### WHAT TO WORK ON
(a) Name every field that the post about LILO's MBR code lists as "custom" or "customizable."
(b) In the post about LILO's MBR code, why would storing the MBR code inside an executable in an "easily dd-able" form still fall short?

### EXCERPT TO READ
Yep, but the "issue" AFAICU is that the Lilo, for *whatever* reasons doesn't use the "usual" (at least in the remaining zillion of similar tools) approach of having *somewhere* a copy of the "static" MBR code (possibly aligned to sector) that you can simply dd to the the MBR of the target, and it includes, according to the given reference:

https://thestarman.p...mbr/LILOmbr.htm

 

some "custom" or "customizable" fields, namely:

lba (optional)

Input Timeout
Boot Delay

TimeStamp

 

So, even if the Author had chosen to "store" it inside an executable in its "easily dd-able" form, those fields would need to be updated or they would be not valid (or not current).

 

If you get the "latest" lilo-22.8.bin.static.tar.gz, the MBR code is inside /sbin/lilo starting at offset 0x080144 (more generally search the file for the hex sequence B8C007 and look a little before for string "LILO" and again a few bytes before for FAEB, start from there and get 512 bytes, the magic bytes at the end 55AA are missing but that is easy to fix).

 

The above should be applicable to earlier versions as well, but you need of course the built binaries (that you can probably find in early versions of the various Linux distro's).

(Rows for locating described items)
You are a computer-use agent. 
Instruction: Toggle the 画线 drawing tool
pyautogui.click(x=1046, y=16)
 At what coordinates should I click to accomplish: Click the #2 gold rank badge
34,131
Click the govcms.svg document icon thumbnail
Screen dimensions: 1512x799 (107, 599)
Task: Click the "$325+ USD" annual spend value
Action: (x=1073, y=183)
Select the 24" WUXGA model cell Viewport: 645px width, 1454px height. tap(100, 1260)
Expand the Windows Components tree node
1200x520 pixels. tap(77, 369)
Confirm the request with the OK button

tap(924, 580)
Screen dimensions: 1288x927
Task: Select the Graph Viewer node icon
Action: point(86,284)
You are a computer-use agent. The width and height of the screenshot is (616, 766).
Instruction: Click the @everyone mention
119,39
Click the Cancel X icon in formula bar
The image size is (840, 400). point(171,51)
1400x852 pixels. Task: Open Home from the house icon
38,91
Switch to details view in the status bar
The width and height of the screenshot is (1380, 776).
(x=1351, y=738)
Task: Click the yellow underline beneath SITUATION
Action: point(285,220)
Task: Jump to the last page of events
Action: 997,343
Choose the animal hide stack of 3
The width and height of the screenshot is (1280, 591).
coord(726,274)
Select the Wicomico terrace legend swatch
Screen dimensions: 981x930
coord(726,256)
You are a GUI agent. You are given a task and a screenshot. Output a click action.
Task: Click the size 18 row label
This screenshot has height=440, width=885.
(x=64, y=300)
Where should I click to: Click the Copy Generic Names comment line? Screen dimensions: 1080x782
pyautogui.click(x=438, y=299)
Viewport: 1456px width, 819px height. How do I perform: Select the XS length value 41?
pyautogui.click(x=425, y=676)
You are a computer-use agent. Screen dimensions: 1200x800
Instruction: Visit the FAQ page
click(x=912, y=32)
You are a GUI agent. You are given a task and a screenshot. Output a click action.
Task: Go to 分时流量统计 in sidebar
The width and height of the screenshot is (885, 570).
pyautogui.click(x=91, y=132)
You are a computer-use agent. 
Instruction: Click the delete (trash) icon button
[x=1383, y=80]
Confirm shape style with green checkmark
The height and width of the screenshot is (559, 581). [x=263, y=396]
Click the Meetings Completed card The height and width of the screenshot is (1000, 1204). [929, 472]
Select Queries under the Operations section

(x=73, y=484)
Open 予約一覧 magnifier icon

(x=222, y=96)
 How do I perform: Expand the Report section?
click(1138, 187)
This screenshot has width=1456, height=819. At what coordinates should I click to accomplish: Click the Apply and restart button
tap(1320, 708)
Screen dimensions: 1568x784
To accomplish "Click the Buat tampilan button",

### ANSWERS
(a) lba (optional), Input Timeout, Boot Delay, TimeStamp

(b) The MBR code includes custom or customizable fields such as lba, Input Timeout, Boot Delay, and TimeStamp. Those fields would need to be updated, or they would not be valid or current.